Soup beans is a dish of beans cooked with meat, common in the Southern United States, particularly the regions around the Appalachian Mountains. Soup beans are usually served with cornbread, greens (such as boiled cabbage, cauliflower, or sauerkraut and sausage), and potatoes (stewed or fried) and may be topped with raw chopped onions or ramps. Soup beans are considered a main course, but also serve as a side dish. In rural areas, where food was scarce during the winter, these dried beans were a staple food.

== Types of soup beans ==
While soup beans are traditionally pinto beans (called brown beans in the mountain region), other types of beans are also used.

- White beans — Great northern beans and Navy beans are often used to make a soup bean dish. This became more common as residents of rural areas began to rely more on store-bought beans and could afford more variety. This dish is typically referred to as "white beans" although it is occasionally called soup beans. Along with the beans, white beans are typically cooked in the juice of a country ham, often with the ham bone or ham included in the dish. As such, this dish is a prized part of holiday meals, when hams are baked. White beans are sometimes cooked with pork fat like brown soup beans, although this is less common. White beans carried an air of sophistication because they were first available in towns to people who could afford more than one type of bean and ham, as opposed to poorer rural people who often raised only brown beans.
- Butter beans — butter beans are used to make the soup bean dish called butter beans. These dried limas are cooked with smoked pork and/or ham until the sauce starts to thicken, hence the name "butter" beans. Like white beans, butter beans represented prosperity and were often prized dishes when served. Butter beans only refers to dried limas. Fresh or canned limas are called "lima beans".
- Black-eyed peas — While these peas are almost never referred to as "soup beans", the preparation in the Appalachian region is almost identical. Black-eyed peas, sometimes called blackeye peas, are most common where Appalachian culture intersects with lowland soul-food and coastal food cultures. Like Hoppin' John, black-eyed peas became common as a dish served on New Year's Day. However, since rice was not a part of mountain culture, the peas were cooked with pork (usually hog jowls) like soup beans and served with stewed tomatoes and collard greens. This dish becomes less common as one moves into more isolated mountain communities.

== Service ==
While soup beans might be served with any meal, they were typically the main course in a meatless supper.

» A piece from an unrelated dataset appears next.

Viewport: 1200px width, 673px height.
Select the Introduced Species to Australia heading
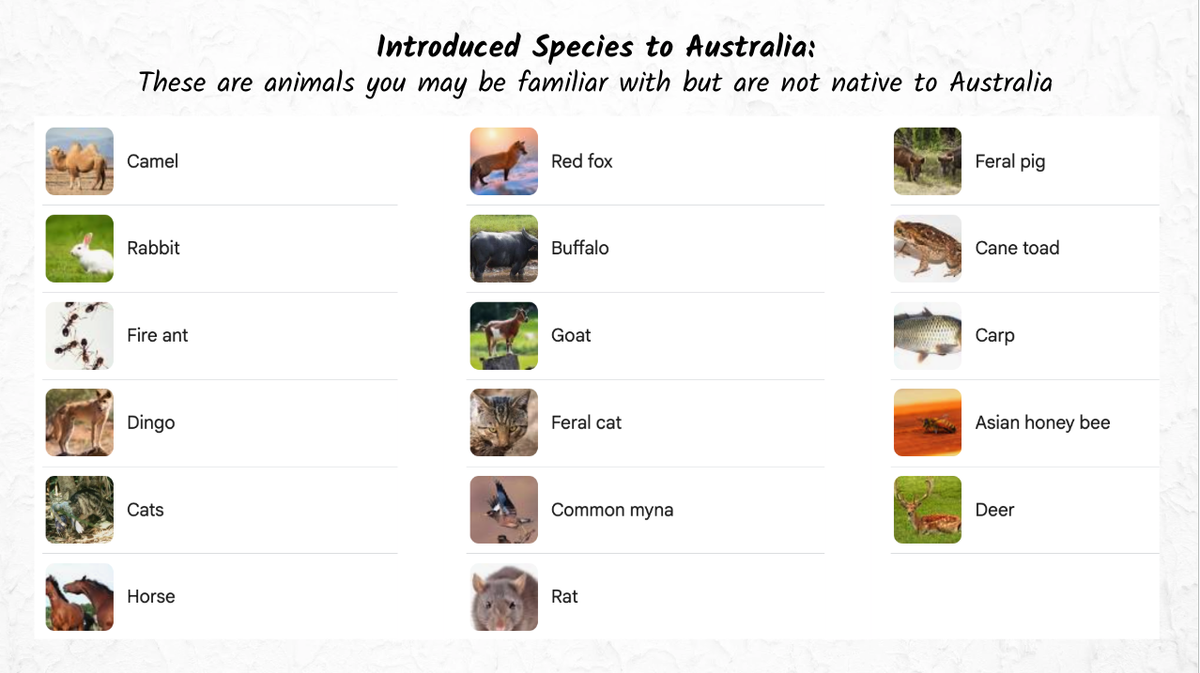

Traditionally, soup beans are served with other home grown vegetables and homemade breads:

- Cornbread — Prior to the availability of milled flour, thin, crispy fried yellow cornbread cakes called hoecakes or baked cornbread are sometimes served with a soup-bean supper. Often the beans are served atop a bed of crumbled cornbread, or cornbread may be crumbled into a bowl of beans, almost like adding crackers to chili.
- Potatoes — Irish white potatoes were typically served, especially during the winter months, boiled, mashed or fried (boiled then pan fried). In lowland areas, sweet potatoes are commonly served.
- Greens — Most commonly collard or turnip greens in the cold-weather months, prepared by slow cooking the greens with smoked pork or bacon grease. In the spring-time, kilt greens are available for preparation and service. Kil't greens are made by boiling tender garden lettuces and the nascent leaves of wild local plants, dressed with a hot bacon and onion vinaigrette, and served hot.
- Ramps or onions — Strong native onions called ramps were often served raw. They were often cut up onto the beans as seasonings other than salt and local herbs were not consistently available. Ramps are sometimes replaced by cultivated onions.
- Chow-chow - a relish-like condiment similar to British piccalilli, chow chow could be preserved and served with beans year-round.

Modern additions:

Modern supermarkets and processed foods have led to two additions to soup bean suppers which are not traditional.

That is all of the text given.